Word for word, restate every line from the one with "Click the Habilitar" through the end of the records below, both included, and add nothing.
----
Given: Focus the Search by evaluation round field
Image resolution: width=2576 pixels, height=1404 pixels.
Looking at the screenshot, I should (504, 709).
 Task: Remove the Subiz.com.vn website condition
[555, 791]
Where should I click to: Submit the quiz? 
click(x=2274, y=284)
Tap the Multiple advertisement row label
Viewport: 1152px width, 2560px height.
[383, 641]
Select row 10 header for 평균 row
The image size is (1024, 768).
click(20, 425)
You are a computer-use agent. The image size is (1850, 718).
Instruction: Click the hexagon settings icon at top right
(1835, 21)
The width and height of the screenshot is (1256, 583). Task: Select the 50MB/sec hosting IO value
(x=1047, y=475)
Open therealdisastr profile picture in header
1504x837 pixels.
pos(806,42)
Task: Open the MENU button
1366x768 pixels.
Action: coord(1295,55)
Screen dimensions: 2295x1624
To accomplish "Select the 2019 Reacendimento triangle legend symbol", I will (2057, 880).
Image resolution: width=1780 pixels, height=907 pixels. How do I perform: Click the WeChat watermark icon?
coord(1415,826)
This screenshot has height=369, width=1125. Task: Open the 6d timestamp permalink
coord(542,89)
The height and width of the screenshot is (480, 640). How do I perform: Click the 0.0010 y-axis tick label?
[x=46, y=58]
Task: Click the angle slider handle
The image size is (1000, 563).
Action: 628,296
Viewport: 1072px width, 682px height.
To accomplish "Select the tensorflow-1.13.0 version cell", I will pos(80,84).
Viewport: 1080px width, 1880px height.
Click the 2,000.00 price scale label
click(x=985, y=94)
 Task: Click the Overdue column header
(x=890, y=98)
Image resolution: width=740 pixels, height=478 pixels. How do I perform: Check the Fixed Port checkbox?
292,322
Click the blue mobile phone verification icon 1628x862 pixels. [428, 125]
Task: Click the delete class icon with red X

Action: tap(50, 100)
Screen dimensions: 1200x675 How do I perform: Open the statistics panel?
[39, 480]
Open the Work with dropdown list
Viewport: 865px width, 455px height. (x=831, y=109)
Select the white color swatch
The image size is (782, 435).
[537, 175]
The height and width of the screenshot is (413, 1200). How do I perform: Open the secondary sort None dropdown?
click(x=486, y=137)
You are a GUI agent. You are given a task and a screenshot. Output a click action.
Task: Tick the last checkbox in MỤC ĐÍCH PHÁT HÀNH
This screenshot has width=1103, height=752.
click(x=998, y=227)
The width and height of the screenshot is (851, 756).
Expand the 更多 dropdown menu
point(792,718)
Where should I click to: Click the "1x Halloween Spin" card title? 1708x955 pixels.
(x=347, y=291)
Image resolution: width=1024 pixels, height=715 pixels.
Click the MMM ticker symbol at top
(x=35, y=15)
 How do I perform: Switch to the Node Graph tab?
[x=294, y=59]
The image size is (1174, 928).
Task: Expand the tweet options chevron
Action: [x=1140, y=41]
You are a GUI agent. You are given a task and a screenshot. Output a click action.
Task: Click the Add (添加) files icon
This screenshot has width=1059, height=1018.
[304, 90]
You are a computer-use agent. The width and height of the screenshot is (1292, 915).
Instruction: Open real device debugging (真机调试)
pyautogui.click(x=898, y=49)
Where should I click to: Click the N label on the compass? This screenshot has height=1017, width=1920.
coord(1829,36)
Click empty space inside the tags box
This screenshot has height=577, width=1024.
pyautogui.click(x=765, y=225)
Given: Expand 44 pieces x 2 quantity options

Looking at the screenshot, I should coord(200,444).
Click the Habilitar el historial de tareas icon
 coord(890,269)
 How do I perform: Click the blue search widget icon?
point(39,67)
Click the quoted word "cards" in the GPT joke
----
__Answer below__:
Click the Habilitar el historial de tareas icon
 coord(890,269)
 How do I perform: Click the blue search widget icon?
point(39,67)
Click the quoted word "cards" in the GPT joke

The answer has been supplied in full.